I have this existing table..which has an int column ....say column A. Data in this column serves as the primary key.
Every time I insert a row, I need to able to select the already existing max value in column A and add 1 to it and thereby generate a new number.
I should be able to insert a new row using this new number for the value in Col. A.
Quite simple actually...
Unfortunately the column A, as I said is int ...arggh...wish it was numeric/identity...but alas....its too late to change.
I am now trying to figure out what the simplest and most effective way is, to do this....As I said I cannot change the table definition. Also I need to keep in mind the multi-user environment.
So selecting max+1 and then inserting a new row after that, using the selected value isn't really the ideal solution.
Basically... somehow I need to get this to work similar to the way the numeric/identity fields work, without changing the table.
I am not sure. I remember having a discussion on that bit of code a long time ago but I can't remember. In any case, if you use the code as-is you end up with your data_table keys being one larger than the value reported in next_key.
You should be able to remove the extra +1 and not have any problems; give it a try on your server.
Originally posted by dbcat
That was brilliant...really helps...Thank you!
You might help me with a small doubt...from the tech doc you pointed out.
Under the Next Key Table is the following
1> begin tran
2> declare @next_key
3> update next_key set next_key = next_key + 1
4> select @next_key = next_key + 1
5> from next_key
6> insert into data_table (key_column, ...)
7> values (@next_key, ...)
8> commit tran
Why is there a +1 in the update and the select??
You know, you could define the next_key column to be an identity. Just insert to it, grab @@identity and use that value to insert to data_table. you could even partition the next_key table, or use datarows locking to allow for a lot of concurrent inserts with no contention. The solution you show above effectively serializes, and thus drastically slows down, each request for a new key. You can seed the identity value to the current max in data_table so it picks up at the right starting value.

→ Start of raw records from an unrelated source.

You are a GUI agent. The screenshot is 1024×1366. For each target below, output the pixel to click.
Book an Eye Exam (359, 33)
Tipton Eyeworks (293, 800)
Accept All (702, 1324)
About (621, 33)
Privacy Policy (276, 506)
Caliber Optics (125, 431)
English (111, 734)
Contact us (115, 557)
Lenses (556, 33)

In your solution, you start a transaction, then update next_key set next_key = next_key + 1.
When you do that, that locks the next_key table which prevents others from doing the same
update at the same time (assuming more than process might be trying to insert a row
to data_table at the same time). That lock is not released until you commit. So the process
of obtaining a new key could become a bottleneck. I do mean one process at a time.

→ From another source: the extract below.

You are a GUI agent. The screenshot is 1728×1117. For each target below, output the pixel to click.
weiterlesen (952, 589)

By seeding I guess I was assuming you already had some data in the data_table. If so, and you implement
a new process to obtain keys for that table, you'd need them to start at the right value. Say the max(key)
in there now is 100. You'd need the next key to be 101. I was just saying you could force the value 100
into the identity column in the next_key table to accomplish that. The next row you insert would therefore
get the value 101.
I would probably not do the implicit select max(id column)+1 on the same data-table. Again, if
you expect to have any kind of volume here, meaning several or more concurrent processes trying to
do this at the same time, I don't believe that would work very well.
I agree that the next_key table idea is not for high-transactional situations. Altering the table to include an IDENTITY would be the easiest, and probably 'best' method, but that isn't an option (for some reason).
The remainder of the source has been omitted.